10 tn The Hebrew text reads קוֹנֶה לֵּב (qoneh lev), the participle of קָנָה (qanah, “to acquire; to possess”) with its object, “heart.” The word “heart” is frequently a metonymy of subject, meaning all the capacities of the human spirit and/or mind. Here it refers to the ability to make judgments or discernment.

11 tn The verb III פָּרַע (para’) normally means “to let go; to let alone” and here “to neglect; to avoid; to reject” (BDB 828 s.v.).

12 tn The phrase “ends up in” does not appear in the Hebrew text, but is implied by the parallelism; it is supplied in the translation for the sake of smoothness.

13 sn Honor and success are contrasted with poverty and shame; the key to enjoying the one and escaping the other is discipline and correction. W. McKane, Proverbs (OTL), 456, notes that it is a difference between a man of weight (power and wealth, from the idea of “heavy” for “honor”) and the man of straw (lowly esteemed and poor).

14 tn The two lines are parallel synonymously, so the “severe discipline” of the first colon is parallel to “will die” of the second. The expression מוּסָר רָע (musar ra’, “severe discipline”) indicates a discipline that is catastrophic or harmful to life.

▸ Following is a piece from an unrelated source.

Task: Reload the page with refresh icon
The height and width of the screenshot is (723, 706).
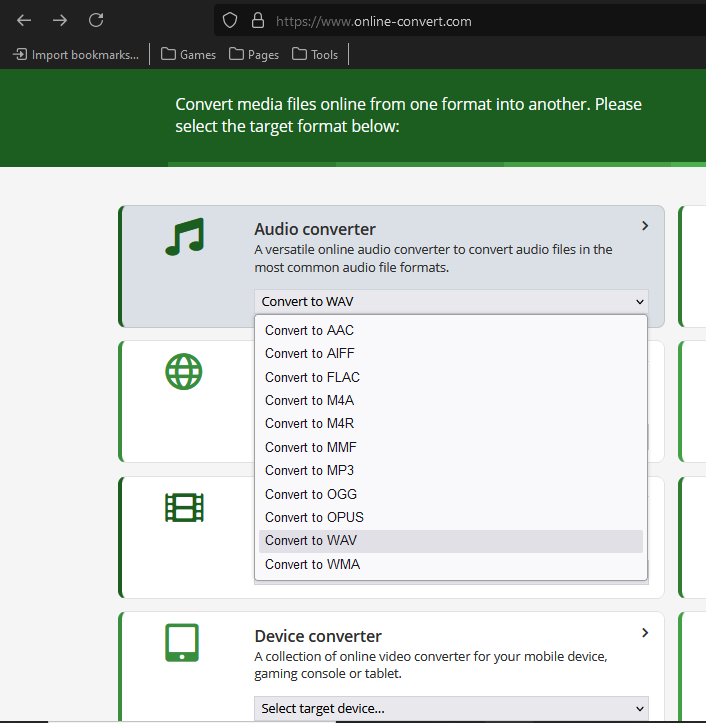Action: click(96, 20)
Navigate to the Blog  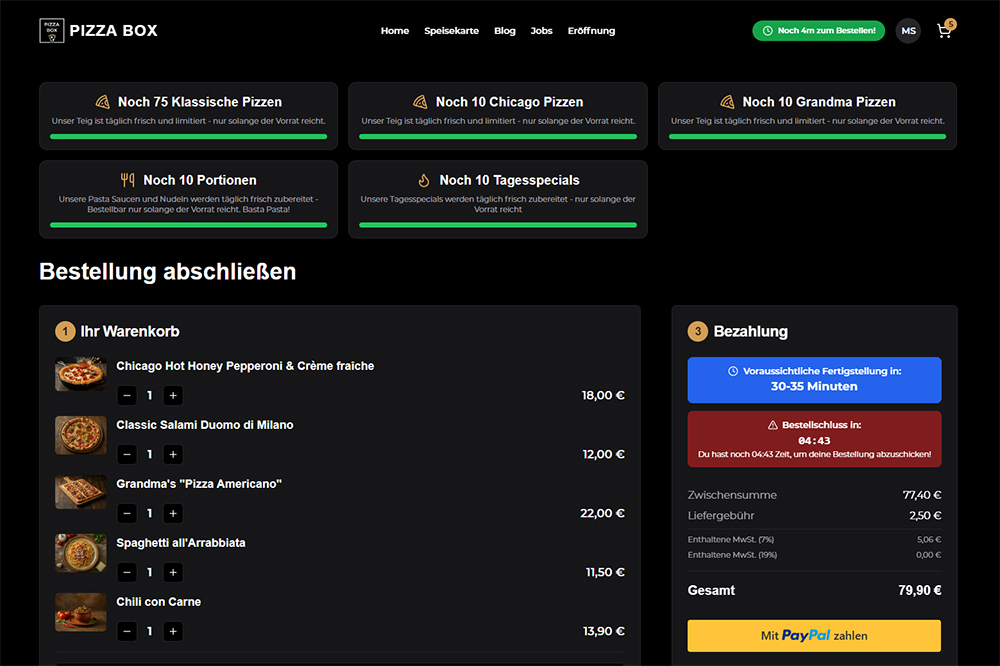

15 sn If this line and the previous line are synonymous, then the one who abandons the way also refuses any correction, and so there is severe punishment. To abandon the way means to leave the life of righteousness which is the repeated subject of the book of Proverbs.

16 tn The word “rod” is a metonymy of cause, in which the instrument being used to discipline is mentioned in place of the process of disciplining someone. So the expression refers to the process of discipline that is designed to correct someone. Some understand the words “rod and reproof” to form a hendiadys, meaning “a correcting [or, reproving] rod” (cf. NAB, NIV “the rod of correction”).

17 tn Heb “gives” (so NAB).

18 tn The form is a Pual participle; the form means “to let loose” (from the meaning “to send”; cf. KJV, NIV “left to himself”), and so in this context “unrestrained.”

19 sn The Hebrew participle translated “brings shame” is a metonymy of effect; the cause is the unruly and foolish things that an unrestrained child will do.

20 sn The focus on the mother is probably a rhetorical variation for the “parent” (e.g., 17:21; 23:24-25) and is not meant to assume that only the mother will do the training and endure the shame for a case like this (e.g., 13:24; 23:13).